丸山健二「千日の瑠璃 終結2」一月二十五日を読む
ー散文ならではの魅力、詩歌と変わらなぬ魅力ー
一月二十五日は「私は氷原だ」と、「俘虜としてシベリアの厳冬を体験した男が 全面結氷したうたかた湖から激しく追走する めくるめく氷原」が語る。
以下引用文は、そんな元俘虜の男の目がとらえた現代社会だ。
この文を写しているうちに、散文の良さを教えてくれる文のような気がしてきた。
「跡目を継ぐことになった」という微妙な表現に、こうした制度への疑念やらが感じられてくる。
「隙あらば」「少しでもいい思いをしよう」という言葉から、現代社会を抜け目なく渡ってゆく黒い輩の姿が浮かんでくる。
「無知」「動物的な習性」という言い方に悲しき私たちの在り方を思う。
不可思議な制度を、ずる賢い連中たちを、哀れなる私たち自身を、まさに無駄のない的確な言葉の三連発でずばりと語った後にくるのは、「〈蟻の思想〉の扶植」である。
「〈蟻の思想〉の扶植」というよくは分からないながら、イメージをモコモコ自由に喚起させる不思議な語句が待ち受けている。
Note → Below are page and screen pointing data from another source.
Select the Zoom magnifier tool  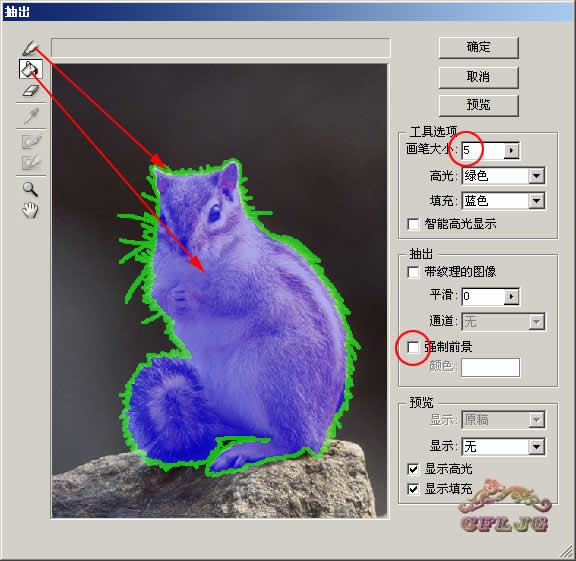[30, 189]
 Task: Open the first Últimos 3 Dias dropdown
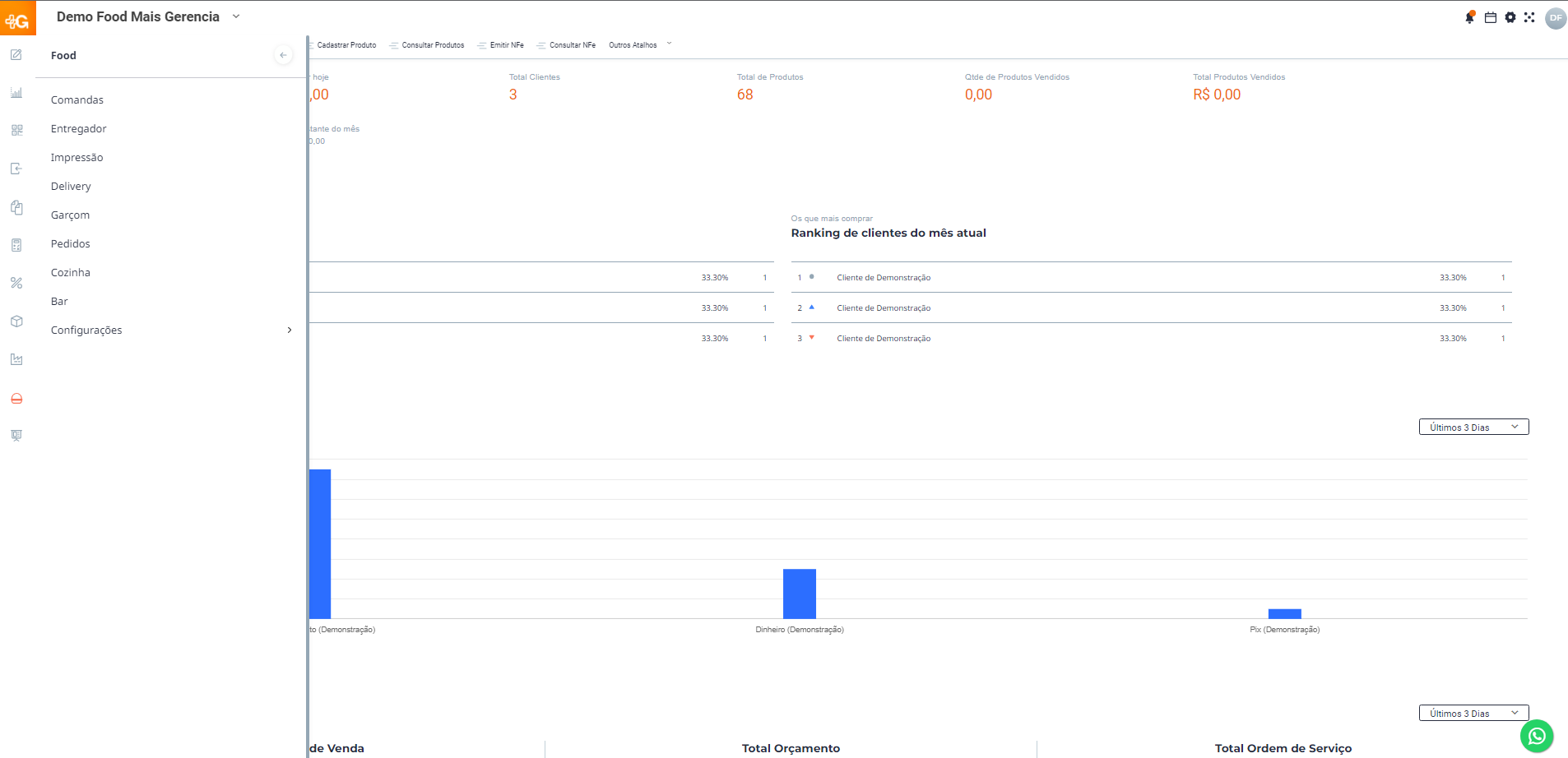1473,427
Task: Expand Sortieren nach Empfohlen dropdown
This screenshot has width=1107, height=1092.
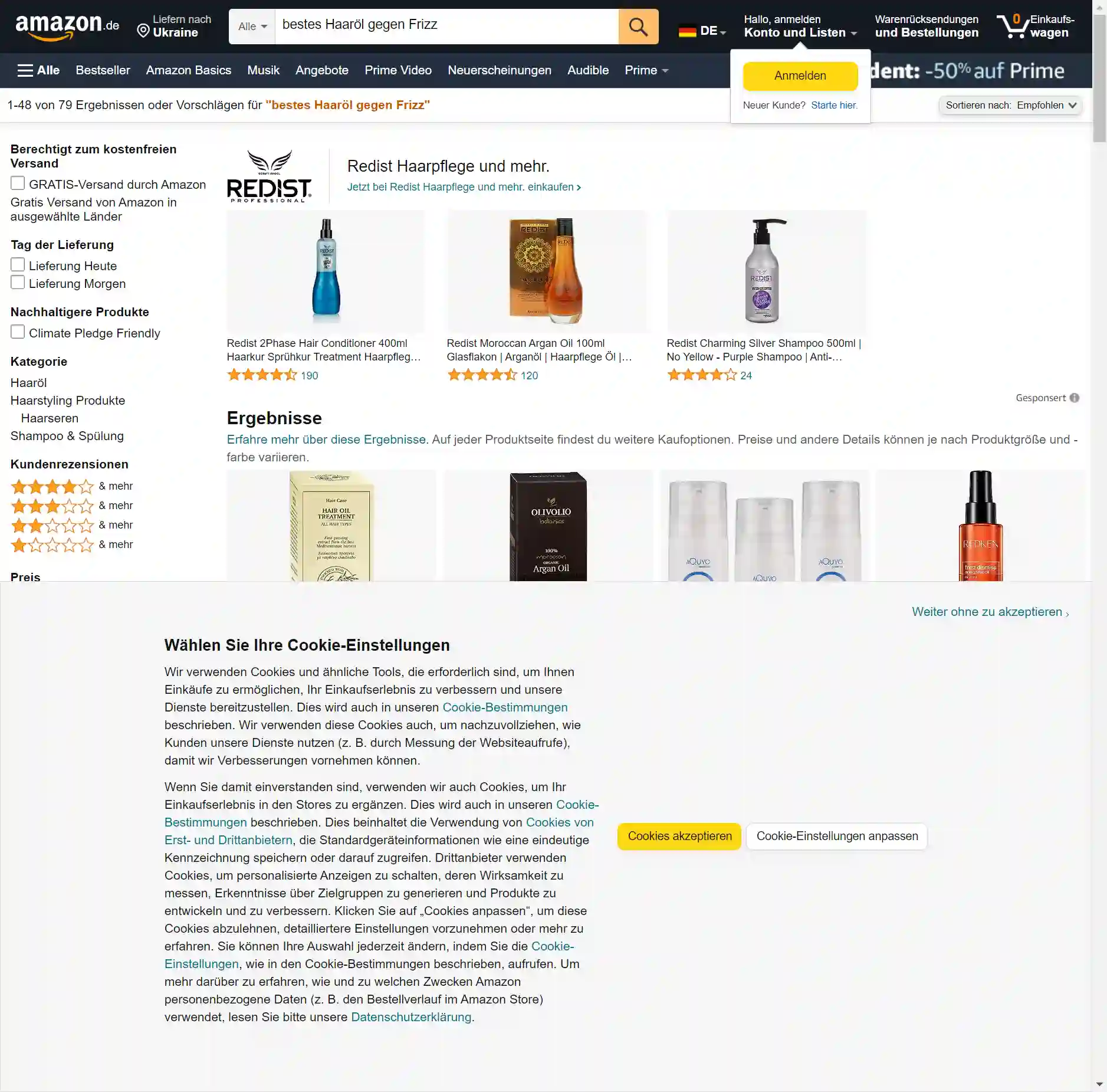Action: click(1010, 105)
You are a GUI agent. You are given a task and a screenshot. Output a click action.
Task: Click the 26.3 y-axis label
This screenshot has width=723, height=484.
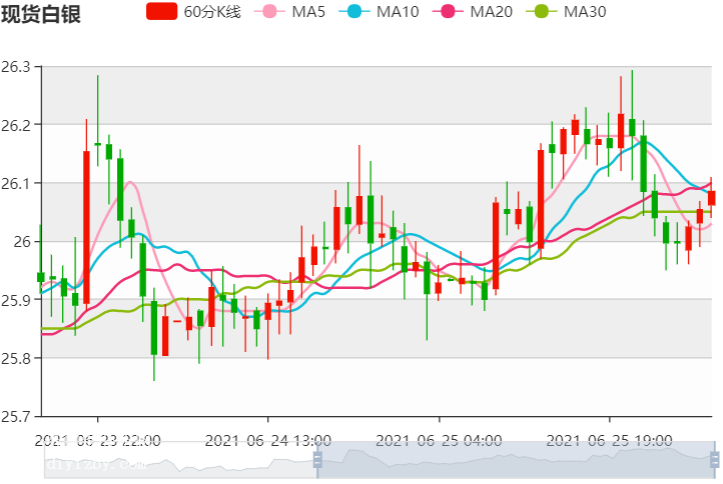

無駄のない表現の後だから、この不可思議な言葉の結びつきが心に迫って、「自由にイメージせよ」と呼びかけてくる。
こうした構成に散文ならではの魅力を思う。
またストーリーから離れて、読み手に発想を自由に委ねてくれる……そんな詩歌と変わらない魅力が本来なら散文、小説にはあるのだなあと思う。
跡目を継ぐことになった次の天皇を
隙あらば象徴以上の地位に返り咲かせて
少しでもいい思いをしようと企む輩は、
国民の無知と強い者には訳もなく従うという動物的な習性に付け入って
またしても〈蟻の思想〉の扶植に熱を入れ始めていた。